Notable companies playing the waiting game are Salesforce in Q4 2018 and most recently Pinterest in Q1 2019, which has secured 490,000 square feet of space at 88 Bluxome St. In fact, according to numbers released by the San Francisco Planning Department, pending large allocation projects (50,000 square feet or more space) account for 8,906,165 gross square feet in the pipeline, and space for allocation by the city currently hovers at 2,892,466 gross square feet. In addition, 590,355 gross square feet of projects are in the pre-application stage. While Proposition M allocations are on the near horizon, it’s unknown who will receive those entitlements, according to Andrea Arata, director of research at Newmark Knight Frank’s San Francisco office.

“Right now the city is about to distribute a bunch of Proposition M allocations, but we don’t know where those are going,” Arata said. “There’s lots of rumors but no one’s sure who’s going to get what and where.”

Doupe said even as available space in San Francisco continues to shrink, companies also face the challenge of a highly competitive market where some landlords are holding out large blocks of space to lease to businesses that can take out the whole block. While many businesses look to expand their footprint under one existing roof by leasing entire floors, a lot of companies don’t have the bandwidth.

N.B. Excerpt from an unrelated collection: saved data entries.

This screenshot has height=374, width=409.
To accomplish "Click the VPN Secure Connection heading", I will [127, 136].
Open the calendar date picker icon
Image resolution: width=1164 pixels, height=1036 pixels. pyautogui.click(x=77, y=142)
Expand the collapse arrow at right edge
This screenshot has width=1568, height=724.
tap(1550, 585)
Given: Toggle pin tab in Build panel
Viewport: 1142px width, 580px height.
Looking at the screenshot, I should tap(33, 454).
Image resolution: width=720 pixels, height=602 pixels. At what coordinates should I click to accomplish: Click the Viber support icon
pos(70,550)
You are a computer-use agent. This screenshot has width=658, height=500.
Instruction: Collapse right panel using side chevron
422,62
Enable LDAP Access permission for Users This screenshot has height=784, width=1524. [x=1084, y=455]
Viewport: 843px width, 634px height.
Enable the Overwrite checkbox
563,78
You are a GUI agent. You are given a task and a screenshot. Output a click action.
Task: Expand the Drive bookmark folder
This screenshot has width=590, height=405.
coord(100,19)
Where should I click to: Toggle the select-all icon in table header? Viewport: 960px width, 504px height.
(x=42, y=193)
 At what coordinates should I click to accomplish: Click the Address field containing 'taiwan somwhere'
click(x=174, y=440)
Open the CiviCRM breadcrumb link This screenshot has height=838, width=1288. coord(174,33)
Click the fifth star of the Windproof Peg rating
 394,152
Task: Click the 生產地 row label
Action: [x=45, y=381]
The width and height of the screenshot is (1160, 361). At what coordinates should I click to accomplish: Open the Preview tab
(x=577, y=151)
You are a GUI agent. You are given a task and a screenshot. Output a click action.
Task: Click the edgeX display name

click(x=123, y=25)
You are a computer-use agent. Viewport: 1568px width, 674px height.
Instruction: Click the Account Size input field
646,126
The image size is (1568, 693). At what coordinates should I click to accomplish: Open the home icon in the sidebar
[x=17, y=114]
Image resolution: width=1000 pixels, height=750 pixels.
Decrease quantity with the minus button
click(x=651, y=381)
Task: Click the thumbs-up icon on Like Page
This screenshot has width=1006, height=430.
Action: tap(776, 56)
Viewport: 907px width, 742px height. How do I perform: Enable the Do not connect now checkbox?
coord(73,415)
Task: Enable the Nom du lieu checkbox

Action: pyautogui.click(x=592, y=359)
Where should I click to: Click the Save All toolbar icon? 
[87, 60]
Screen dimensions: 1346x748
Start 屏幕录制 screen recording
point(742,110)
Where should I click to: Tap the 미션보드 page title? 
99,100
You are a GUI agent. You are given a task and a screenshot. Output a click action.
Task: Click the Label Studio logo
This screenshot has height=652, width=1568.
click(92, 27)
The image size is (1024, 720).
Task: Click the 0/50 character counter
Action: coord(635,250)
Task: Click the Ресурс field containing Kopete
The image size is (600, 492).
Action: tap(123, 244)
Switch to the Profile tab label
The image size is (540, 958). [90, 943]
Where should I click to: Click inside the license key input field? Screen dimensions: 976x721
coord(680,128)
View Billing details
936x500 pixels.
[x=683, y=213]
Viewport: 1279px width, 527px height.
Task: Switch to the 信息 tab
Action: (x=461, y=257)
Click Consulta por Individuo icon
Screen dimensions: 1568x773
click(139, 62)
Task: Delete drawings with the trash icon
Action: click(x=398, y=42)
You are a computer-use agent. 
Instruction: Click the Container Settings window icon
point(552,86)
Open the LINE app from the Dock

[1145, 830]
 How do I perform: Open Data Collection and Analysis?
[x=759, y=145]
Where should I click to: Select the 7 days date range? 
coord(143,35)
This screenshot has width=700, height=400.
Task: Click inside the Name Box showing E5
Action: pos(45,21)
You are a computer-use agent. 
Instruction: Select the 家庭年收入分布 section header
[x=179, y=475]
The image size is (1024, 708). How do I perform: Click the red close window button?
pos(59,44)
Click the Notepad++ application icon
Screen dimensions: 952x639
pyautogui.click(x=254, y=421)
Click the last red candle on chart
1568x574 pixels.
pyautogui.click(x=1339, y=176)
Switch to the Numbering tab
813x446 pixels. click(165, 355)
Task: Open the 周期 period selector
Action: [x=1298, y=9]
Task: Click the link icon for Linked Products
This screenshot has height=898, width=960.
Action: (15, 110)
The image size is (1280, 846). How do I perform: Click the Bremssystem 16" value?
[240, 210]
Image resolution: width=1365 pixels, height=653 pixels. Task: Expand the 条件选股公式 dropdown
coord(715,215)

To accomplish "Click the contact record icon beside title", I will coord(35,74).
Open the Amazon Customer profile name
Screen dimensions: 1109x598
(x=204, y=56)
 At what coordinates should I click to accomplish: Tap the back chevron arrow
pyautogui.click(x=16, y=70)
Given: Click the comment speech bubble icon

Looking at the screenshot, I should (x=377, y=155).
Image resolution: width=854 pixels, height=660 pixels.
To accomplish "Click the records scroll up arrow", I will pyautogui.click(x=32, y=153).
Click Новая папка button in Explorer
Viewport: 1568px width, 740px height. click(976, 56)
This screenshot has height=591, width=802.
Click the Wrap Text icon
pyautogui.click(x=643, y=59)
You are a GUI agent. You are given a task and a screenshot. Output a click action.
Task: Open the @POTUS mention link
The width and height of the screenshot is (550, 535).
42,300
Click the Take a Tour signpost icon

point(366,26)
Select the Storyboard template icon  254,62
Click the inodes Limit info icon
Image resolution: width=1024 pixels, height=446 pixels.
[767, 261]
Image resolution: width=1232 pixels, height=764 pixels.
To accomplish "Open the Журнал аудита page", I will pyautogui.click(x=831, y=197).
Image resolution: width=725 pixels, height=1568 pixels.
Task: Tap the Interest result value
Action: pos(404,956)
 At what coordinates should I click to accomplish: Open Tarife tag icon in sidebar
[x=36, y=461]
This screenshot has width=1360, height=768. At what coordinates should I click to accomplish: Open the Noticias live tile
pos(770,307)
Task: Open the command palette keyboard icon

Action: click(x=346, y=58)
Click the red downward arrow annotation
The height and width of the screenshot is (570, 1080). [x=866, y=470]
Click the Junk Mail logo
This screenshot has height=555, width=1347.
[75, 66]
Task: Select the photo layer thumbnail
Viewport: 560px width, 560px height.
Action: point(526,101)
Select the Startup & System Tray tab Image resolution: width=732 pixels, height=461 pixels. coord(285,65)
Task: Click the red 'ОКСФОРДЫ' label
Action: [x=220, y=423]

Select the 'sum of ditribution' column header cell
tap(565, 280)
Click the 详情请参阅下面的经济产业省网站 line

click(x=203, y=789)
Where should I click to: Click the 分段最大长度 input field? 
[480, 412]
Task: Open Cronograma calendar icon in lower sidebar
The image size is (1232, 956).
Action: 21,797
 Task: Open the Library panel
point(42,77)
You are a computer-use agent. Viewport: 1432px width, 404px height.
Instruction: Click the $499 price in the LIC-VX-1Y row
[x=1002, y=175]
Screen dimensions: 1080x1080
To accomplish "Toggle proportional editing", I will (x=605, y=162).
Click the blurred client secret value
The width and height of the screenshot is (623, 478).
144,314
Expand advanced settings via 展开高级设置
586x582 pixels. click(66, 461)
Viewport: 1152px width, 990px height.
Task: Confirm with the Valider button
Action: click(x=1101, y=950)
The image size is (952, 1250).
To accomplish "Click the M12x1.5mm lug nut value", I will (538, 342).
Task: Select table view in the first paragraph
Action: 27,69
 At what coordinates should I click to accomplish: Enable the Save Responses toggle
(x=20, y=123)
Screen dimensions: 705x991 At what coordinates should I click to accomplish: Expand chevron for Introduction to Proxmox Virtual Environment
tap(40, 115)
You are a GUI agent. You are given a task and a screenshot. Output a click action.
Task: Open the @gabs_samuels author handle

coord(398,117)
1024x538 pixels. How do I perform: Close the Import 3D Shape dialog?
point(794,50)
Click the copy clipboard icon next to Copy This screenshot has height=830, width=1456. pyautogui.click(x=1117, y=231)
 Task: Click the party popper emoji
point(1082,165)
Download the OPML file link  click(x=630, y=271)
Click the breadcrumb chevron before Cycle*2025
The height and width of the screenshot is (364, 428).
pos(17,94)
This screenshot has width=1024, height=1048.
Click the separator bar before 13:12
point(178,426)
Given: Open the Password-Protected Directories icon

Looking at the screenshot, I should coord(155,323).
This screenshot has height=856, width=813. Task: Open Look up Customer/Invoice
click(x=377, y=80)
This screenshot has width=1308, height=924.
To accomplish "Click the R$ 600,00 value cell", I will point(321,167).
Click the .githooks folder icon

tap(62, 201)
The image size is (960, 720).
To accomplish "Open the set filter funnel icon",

“For instance, if a landlord has a 50,000 square foot block of contiguous space or larger, they will likely hold out for a tenant who will take the entire balance of the space even though there is a tenant who wants to lease 30,000 RSF of it,” Doupe said. “No doubt vacancy is low and opportunities are slim, but in a lot of ways this trend creates an artificial scarcity for tenants in that 20,000 – 30,000 RSF size range.

That hasn’t waned tenant interest in San Francisco, however. Though a few companies have looked to places such as Oakland or South Bay to expand, the primary goal for many is to be in San Francisco.

“There are several companies that say they need to have a presence in San Francisco,” Doupe said.

While the experts forecast rising demand and rent prices, and as always an ever diminishing amount of available space, Wong said the one thing on everyone’s minds is who will receive the Proposition M allocations. Determining which spaces are entitled by the city will also determine which developments will be able to break ground and eventually house the company whose bold moves are going to pay off.

“With the existing available supply so constrained, everyone is focused on future developments and when they are going to break ground,” Wong said. “Companies are expanding so rapidly in San Francisco that it’s sort of a game focused around delivery. Tenants are eager to secure space and they’re eager to expand their presence in San Francisco, but the existing supply of big blocks is so constrained. As a result, tenants looking for large blocks are keeping their eye on upcoming developments.”